FILED UNDER: General
James Joyner
About James Joyner
James Joyner is Professor and Department Head of Security Studies at Marine Corps University's Command and Staff College and a nonresident senior fellow at the Scowcroft Center for Strategy and Security at the Atlantic Council. He's a former Army officer and Desert Storm vet. Views expressed here are his own. Follow James on Twitter @DrJJoyner.

Comments

  1. Michael says:

    PDF’s don’t suck, Adobe’s Acrobat Reader plugin sucks, and the standalone program isn’t much better.

    I have always used ghostscript and ghostview on windows, it’s not as feature-full as Acrobat, but it’s much faster and more stable, and it used to be free. Now that I use Linux, Evince does the job very well, and I find PDF to be as web-friendly as anything else.

  2. 186 says:

    If your using Firefox, switch to one of the PDF reader plugins’. If your using IE switch to Firefox.

  3. James Joyner says:

    I’m using Firefox. I was using the plugin, which meant the browser crashed about every 3 times I tried to open a PDF.

  4. Triumph says:

    James, As Miguel says, its not .pdfs that suck–it’s Adobe Acrobat. If you are using windows, try Foxit–it is simply the best .pdf reader available.

    Acrobat Reader is a serious memory hog. If you make Foxit your default for handling .pdfs, you will never have a problem with them again.

  5. Micah says:

    I agree with Triumph…

    Foxit Reader for Windows is the best lightweight reader.

  6. another matt says:

    I would also highly recommend (for longer posts) creating your post in a simple text editor and saving every 5 minutes. Then when finished, copy and paste the entire post into your browser.

    To not save frequently is asking for trouble on any OS, since a power outage will bring even the most stable system to a halt.

  7. James Joyner says:

    try Foxit

    I will, thanks!

    I would also highly recommend (for longer posts) creating your post in a simple text editor and saving every 5 minutes. Then when finished, copy and paste the entire post into your browser.

    I’ve tried doing that, using Notepad or any number of external editors, including the Firefox plugin. I always go back to the WordPress panel, though, because the other ones require so much clean-up afterwards.
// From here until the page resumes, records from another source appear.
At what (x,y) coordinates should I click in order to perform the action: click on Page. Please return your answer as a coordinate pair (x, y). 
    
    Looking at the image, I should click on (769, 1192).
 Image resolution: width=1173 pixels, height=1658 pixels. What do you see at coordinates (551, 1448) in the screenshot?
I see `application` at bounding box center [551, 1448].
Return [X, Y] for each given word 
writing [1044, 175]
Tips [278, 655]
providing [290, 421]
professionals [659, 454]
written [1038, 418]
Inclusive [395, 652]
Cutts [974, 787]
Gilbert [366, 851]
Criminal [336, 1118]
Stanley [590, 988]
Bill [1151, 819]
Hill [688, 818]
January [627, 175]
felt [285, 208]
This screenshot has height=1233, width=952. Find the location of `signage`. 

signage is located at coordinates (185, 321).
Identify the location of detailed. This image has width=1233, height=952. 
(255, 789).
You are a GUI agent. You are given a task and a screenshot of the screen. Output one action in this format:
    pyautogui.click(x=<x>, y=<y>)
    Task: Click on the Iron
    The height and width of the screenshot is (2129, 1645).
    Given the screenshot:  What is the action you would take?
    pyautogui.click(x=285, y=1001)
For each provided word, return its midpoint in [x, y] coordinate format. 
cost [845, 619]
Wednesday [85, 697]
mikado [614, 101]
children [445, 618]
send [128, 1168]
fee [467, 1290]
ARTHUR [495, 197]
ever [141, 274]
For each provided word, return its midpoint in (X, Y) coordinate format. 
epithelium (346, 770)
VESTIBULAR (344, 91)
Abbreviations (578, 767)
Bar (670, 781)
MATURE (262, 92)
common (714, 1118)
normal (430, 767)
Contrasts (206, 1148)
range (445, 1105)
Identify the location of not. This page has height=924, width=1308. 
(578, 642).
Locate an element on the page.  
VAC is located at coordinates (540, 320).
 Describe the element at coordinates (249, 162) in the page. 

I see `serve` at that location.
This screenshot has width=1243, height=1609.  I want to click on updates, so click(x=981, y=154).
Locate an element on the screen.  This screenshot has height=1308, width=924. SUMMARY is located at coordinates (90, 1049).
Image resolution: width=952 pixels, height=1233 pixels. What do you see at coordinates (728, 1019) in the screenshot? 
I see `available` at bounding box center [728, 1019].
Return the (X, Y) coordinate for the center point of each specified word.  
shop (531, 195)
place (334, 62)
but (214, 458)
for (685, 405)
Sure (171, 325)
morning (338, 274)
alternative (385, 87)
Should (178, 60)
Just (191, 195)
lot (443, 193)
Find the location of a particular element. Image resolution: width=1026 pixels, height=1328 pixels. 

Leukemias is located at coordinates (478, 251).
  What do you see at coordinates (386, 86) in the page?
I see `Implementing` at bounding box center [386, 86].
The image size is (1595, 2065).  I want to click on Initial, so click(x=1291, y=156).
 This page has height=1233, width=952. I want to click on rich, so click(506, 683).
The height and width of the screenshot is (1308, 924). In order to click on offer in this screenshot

    To not save frequently is asking for trouble

    My server is acting up and posting/saving is quite slow the last couple days. Generally, I save repeatedly. In addition, WordPress generally autosaves for me. For some reason, though, this post got eaten.

  8. Michael says:

    If it’s a big concern, you can always run a separate browser, or separate instance of the same browser, specifically for writing your posts.

  9. James Joyner says:

    you can always run a separate browser, or separate instance of the same browser, specifically for writing your posts.

    Usually, when Firefox crashes, all instances go down. It typically autorecovers open windows and, sometimes, even blog posts. Not always, though.

  10. Michael says:

    Usually, when Firefox crashes, all instances go down. It typically autorecovers open windows and, sometimes, even blog posts. Not always, though.

    Here’s a Firefox tip then:

    From the commandline, run:

    “C:\Program Files\Mozilla Firefox\firefox.exe” –no-remote -createProfile wordpress

    Then, create a desktop shortcut with the command:

    “C:\Program Files\Mozilla Firefox\firefox.exe” –no-remote -p wordpress

    Clicking that icon will run a separate Firefox process, with a separate user profile. If your day to day firefox process crashes, that one will keep running.

    *Note that this assumed the default install location of Firefox, if you’re isn’t in C:\Program Files\Mozilla Firefox\, you will have to change it.

  11. Bithead says:

    In my experience the problems have as much to do with the construction of the document, as with the plug in.

  12. Matthew Stinson says:

    I’ll second (third?) on the Foxit Reader recommendation. It’s a good way to overcome the resource-hogging bloatware built into Acrobat Reader.

    And Michael, awesome tip.

  13. Craig says:

    I rarely see Acrobat crash Firefox (i.e., make the process disappear). On the other hand, I frequently see Acrobat lock Firefox (window is there, but not responsive to input, may not paint properly, etc.). The distinction is important since the latter issue is easily fixable.

    On Windows, the workaround is simple. Go to Task Manager, processes tab, find the AcroRead.exe process, and end it. Firefox should be responsive now. You can even re-open the PDF without restarting Firefox.